1 ...6 7 8 10 11 12 ...18 Empört warf sich ihr Blick vom Professor auf Zink. »Natürlich habe ich jedes Wort auch so gemeint, wie ich es gesagt habe! Warum nehmen Sie sie in Schutz? Wollen Sie, dass eine lebende Fleischkugel aus ihr wird? Wie, frage ich Sie, soll sie dann noch wendig genug sein, wenn es darum geht, gegen Dämonen und all das Böse kämpfen zu müssen?« Sie fauchte die Freundin an: »Vielen Dank, Zink, dass du mich daran erinnert hast, dass ich tot bin.

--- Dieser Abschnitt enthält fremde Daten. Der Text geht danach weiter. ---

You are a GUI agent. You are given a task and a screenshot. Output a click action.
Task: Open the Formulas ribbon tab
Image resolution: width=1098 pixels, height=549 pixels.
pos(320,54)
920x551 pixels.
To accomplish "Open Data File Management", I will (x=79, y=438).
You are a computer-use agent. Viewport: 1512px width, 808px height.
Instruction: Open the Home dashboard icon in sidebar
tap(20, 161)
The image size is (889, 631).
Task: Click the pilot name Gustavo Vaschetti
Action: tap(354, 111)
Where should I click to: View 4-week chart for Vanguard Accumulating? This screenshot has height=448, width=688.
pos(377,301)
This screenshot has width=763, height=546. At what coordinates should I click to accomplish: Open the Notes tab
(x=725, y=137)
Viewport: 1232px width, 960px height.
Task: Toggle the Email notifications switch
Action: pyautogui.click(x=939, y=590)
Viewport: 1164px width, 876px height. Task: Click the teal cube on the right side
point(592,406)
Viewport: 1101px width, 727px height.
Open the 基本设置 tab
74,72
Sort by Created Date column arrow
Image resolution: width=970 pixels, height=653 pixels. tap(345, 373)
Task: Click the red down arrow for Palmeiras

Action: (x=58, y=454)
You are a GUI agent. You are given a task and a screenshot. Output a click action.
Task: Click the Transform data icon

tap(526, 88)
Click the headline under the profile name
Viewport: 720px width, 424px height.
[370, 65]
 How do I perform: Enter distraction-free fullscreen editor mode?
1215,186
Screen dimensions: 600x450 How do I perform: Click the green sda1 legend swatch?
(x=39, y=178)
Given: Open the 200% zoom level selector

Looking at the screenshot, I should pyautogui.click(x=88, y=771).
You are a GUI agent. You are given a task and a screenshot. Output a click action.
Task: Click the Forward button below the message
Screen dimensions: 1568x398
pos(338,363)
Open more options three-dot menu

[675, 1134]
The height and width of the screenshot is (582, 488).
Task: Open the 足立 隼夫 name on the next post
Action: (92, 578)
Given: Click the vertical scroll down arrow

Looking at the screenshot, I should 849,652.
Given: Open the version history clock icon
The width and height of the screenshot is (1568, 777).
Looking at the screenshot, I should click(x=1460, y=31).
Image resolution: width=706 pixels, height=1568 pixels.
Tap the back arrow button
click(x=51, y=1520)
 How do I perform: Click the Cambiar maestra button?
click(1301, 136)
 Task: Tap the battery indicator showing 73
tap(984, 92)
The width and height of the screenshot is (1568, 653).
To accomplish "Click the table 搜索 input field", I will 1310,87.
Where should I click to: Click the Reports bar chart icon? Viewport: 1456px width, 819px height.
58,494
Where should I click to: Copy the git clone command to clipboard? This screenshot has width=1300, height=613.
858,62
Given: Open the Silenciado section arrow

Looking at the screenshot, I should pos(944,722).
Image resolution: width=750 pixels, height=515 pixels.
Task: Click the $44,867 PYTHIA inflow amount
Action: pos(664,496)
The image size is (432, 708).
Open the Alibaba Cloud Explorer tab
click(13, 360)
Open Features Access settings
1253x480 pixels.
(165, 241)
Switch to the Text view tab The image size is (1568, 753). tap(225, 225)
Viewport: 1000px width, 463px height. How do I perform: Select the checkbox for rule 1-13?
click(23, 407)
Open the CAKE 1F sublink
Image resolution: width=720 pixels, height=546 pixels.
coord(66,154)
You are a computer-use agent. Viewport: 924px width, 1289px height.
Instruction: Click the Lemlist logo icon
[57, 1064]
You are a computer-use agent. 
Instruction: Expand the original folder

Ohne dich hätte ich das doch tatsächlich fast vergessen.« Sie stand auf, und verschwand bereits im nächsten Moment in einer der Gassen der Altstadt Paris’.
»Oh, oh, mir scheint, jetzt ist sie böse mit mir«, staksten die Worte verlegen über Zinks, vom Rotwein verfärbten Lippen. Etwas unbeholfen setzte sie zu einer Verteidigung an: »Was muss sie auch immer dermaßen taktlos sein.« Sie schaute an sich herunter. »Nun ja, ein paar Pfunde weniger, könnten mir tatsächlich nicht schaden. Werde mich morgen früh bei Evelyn entschuldigen.« Wenn ich ehrlich bin, habe ich ja schon einige Hosen, die zu kneifen anfangen.
»Ich finde Ihre Pölsterchen gar nicht dermaßen schlimm«, versuchte der Professor, Madame zu trösten.
Kopfschüttelnd sah Madame vom Professor zu den anderen. »Hätte sie deswegen gleich beleidigt davon rauschen müssen?«
»Geister, Madame, mögen es nicht besonders, an ihr Geisterdasein erinnert zu werden. Zu sehr fehlen ihnen die Freuden des Lebens«, erklärte er ihr.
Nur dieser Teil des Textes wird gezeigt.